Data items
^^^^^^^^

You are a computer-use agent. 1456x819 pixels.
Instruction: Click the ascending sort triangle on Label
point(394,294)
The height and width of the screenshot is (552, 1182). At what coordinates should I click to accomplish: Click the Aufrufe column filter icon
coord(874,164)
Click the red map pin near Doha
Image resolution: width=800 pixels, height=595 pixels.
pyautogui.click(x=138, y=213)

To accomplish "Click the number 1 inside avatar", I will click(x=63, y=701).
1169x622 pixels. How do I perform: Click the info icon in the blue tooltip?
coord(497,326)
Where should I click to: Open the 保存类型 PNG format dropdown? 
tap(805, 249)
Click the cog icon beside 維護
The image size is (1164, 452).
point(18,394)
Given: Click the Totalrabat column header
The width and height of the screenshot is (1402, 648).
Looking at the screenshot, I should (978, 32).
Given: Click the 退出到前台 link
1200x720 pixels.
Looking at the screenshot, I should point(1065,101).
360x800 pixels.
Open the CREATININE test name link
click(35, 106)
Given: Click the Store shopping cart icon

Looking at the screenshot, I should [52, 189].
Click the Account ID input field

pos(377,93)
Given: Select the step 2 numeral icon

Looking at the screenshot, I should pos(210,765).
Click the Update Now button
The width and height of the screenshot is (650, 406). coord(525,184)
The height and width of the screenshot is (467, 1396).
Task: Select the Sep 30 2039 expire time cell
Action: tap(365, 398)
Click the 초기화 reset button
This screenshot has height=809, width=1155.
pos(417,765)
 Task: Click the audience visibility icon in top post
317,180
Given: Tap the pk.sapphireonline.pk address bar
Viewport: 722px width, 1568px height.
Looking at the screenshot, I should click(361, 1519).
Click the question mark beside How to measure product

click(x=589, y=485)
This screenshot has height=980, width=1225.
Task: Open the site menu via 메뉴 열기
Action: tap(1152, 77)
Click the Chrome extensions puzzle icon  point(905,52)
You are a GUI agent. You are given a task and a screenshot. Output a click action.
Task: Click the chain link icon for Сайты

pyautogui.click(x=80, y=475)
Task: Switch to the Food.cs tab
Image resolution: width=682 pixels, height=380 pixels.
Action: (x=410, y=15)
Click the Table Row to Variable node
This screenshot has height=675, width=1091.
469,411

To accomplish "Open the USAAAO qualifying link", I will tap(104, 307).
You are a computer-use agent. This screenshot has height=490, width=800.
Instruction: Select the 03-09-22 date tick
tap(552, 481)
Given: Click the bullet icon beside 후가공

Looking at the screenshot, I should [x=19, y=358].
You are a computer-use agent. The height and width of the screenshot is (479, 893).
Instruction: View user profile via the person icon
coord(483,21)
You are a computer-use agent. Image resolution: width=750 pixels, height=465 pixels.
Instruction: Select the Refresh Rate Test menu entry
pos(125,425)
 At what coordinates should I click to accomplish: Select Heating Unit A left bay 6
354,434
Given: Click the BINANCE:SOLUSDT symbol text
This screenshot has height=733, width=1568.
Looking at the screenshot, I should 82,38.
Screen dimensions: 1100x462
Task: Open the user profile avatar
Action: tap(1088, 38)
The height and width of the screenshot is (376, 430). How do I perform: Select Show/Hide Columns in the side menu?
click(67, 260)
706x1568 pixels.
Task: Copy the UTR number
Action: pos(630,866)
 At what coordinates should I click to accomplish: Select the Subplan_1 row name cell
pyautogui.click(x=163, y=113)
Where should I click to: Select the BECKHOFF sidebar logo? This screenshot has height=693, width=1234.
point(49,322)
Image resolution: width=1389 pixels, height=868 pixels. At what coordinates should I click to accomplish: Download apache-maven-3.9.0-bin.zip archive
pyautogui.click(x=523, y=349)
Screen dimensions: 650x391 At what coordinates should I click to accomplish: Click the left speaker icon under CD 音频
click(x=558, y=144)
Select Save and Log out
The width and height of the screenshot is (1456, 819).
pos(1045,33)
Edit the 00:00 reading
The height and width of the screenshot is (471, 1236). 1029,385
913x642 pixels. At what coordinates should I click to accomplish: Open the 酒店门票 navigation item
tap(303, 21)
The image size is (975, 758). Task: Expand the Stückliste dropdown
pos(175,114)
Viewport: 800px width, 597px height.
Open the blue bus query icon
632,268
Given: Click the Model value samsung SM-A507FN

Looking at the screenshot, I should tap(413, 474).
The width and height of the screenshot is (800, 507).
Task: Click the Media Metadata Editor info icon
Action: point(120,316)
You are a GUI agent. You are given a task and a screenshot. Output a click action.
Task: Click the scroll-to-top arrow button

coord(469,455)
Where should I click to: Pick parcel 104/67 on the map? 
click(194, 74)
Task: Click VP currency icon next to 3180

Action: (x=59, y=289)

^^^^^^^^

# WORK ORDER
Check each line of the records above for the word "computer" and report how many lines have it, as a number only.

# EXERCISE OUTPUT
4